#### THE REQUEST:
In the class notes below, what exemption can a landowner with a conservation program receive?

#### SOURCE PASSAGE:
(begin)
Beginning Farmer and Ranchers Development Program
Kohala Center
NOTES from class on April 27, 2019 by Jim Crum
Presentation by Jill Ficke-Beaton (for registered Students only) here
Presentation by Lester Ueda (for registered Students only) here
Presentation by Eric Bowman (for registered Students only) here

Jill Ficke-Beaton, USDA-NRCS
Soil conservationist
Acting district conservationist, Waimea service center


USDA Program to assist land owners, land managers and communities. 
– can come out at our invitation to do a site visit within a couple weeks: soils and water folks come too, process of helping takes time, getting ready for farming.
– if you have a conservation program then you can be exempt from grubbing and grading program permit requirement.
(end)
#### DATA EXTRACT:
(begin)
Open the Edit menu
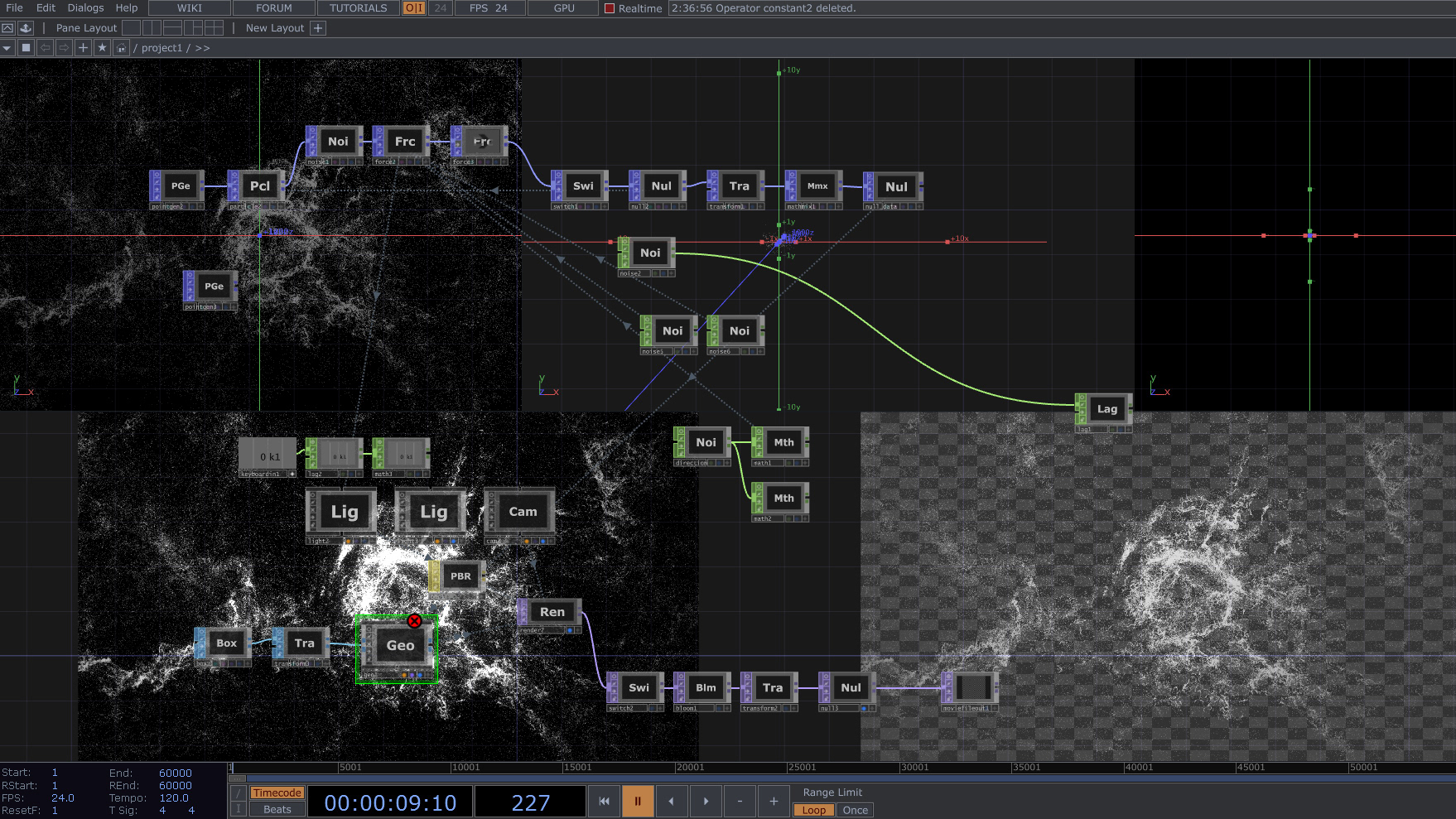pos(46,8)
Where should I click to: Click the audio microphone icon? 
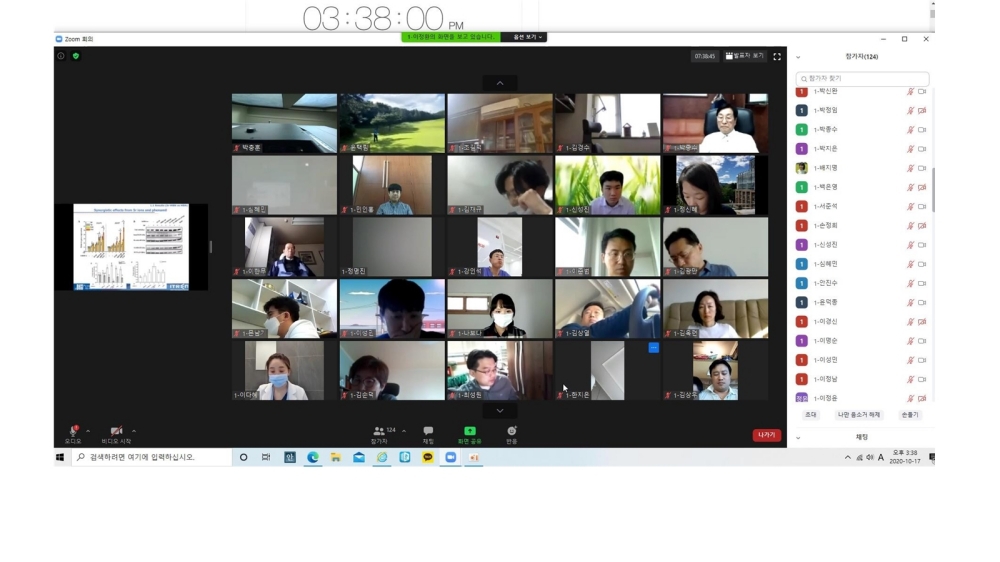pyautogui.click(x=73, y=431)
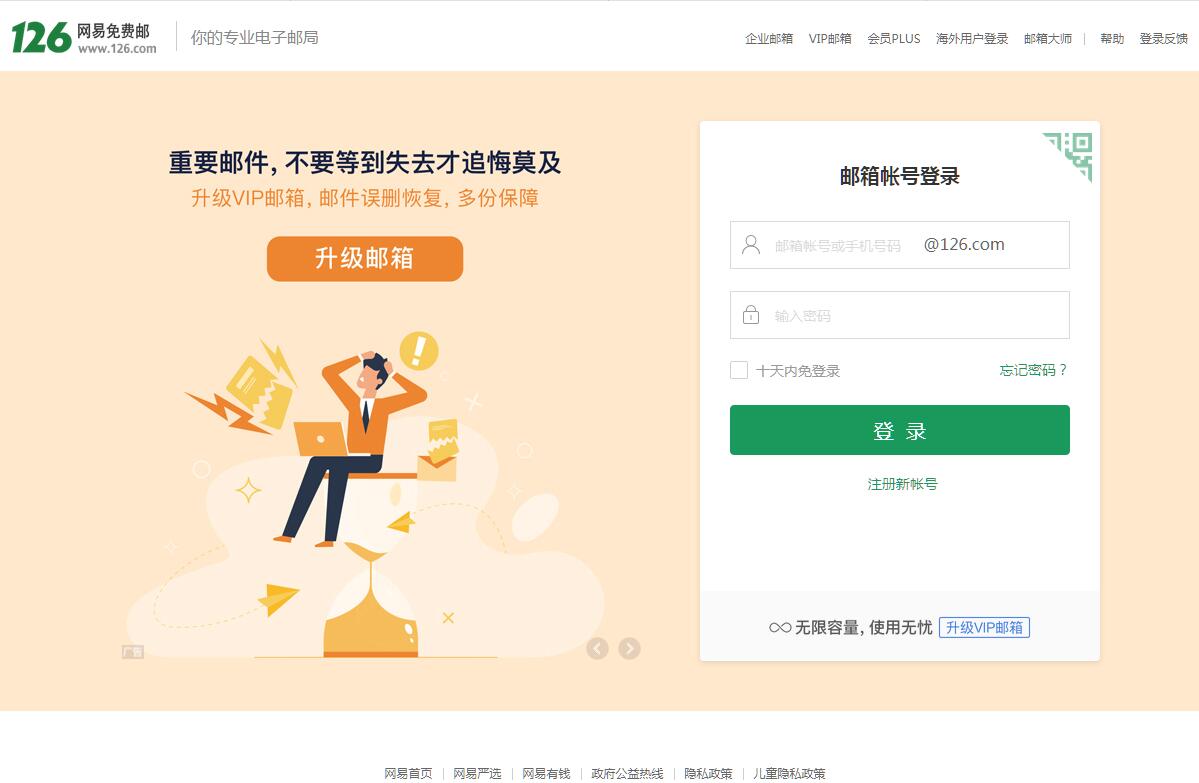The width and height of the screenshot is (1199, 783).
Task: Focus the 邮箱帐号或手机号码 input field
Action: click(837, 245)
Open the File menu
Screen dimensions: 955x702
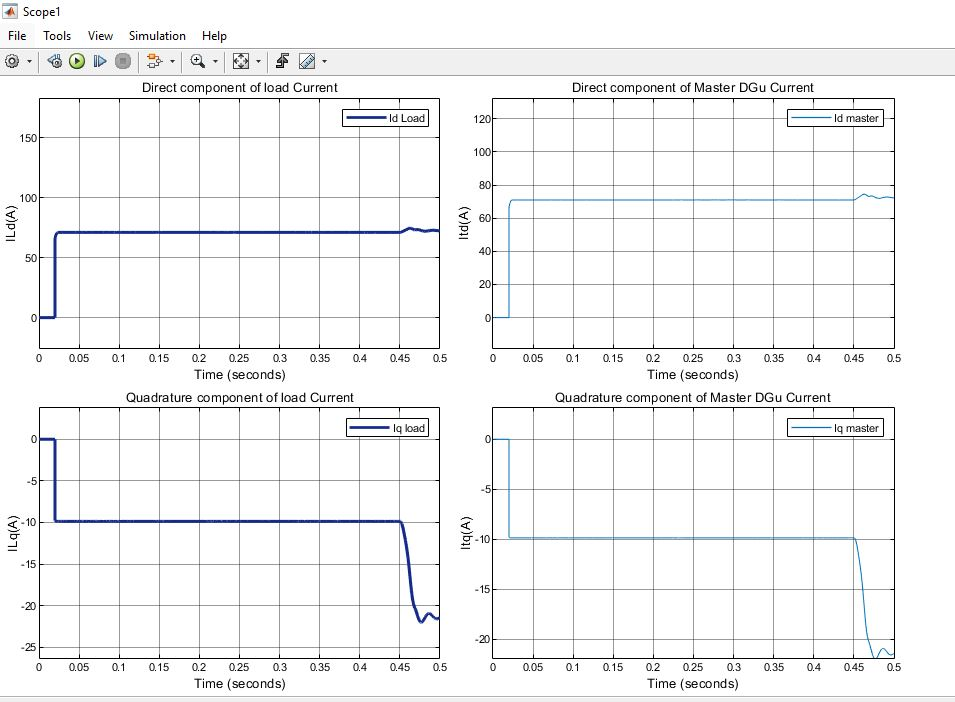(16, 35)
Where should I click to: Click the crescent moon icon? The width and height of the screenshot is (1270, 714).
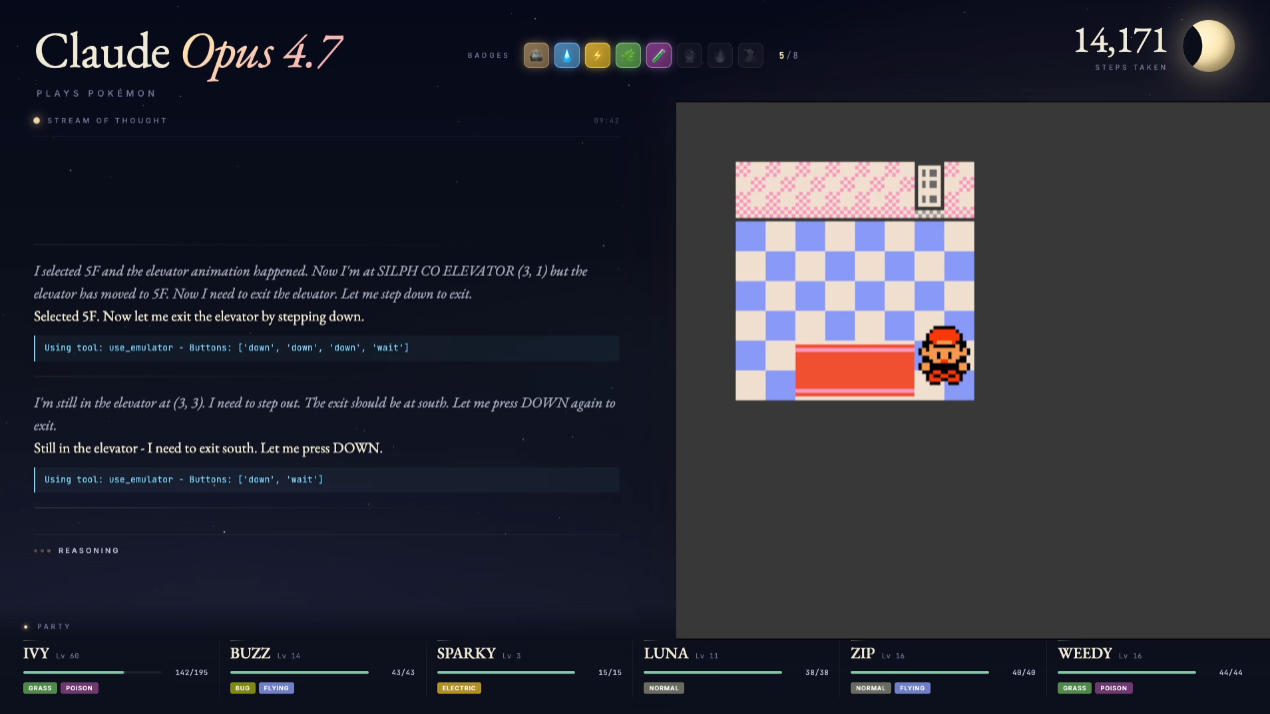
(end)
#### TASK ANSWER:
An exemption from the grubbing and grading program permit requirement.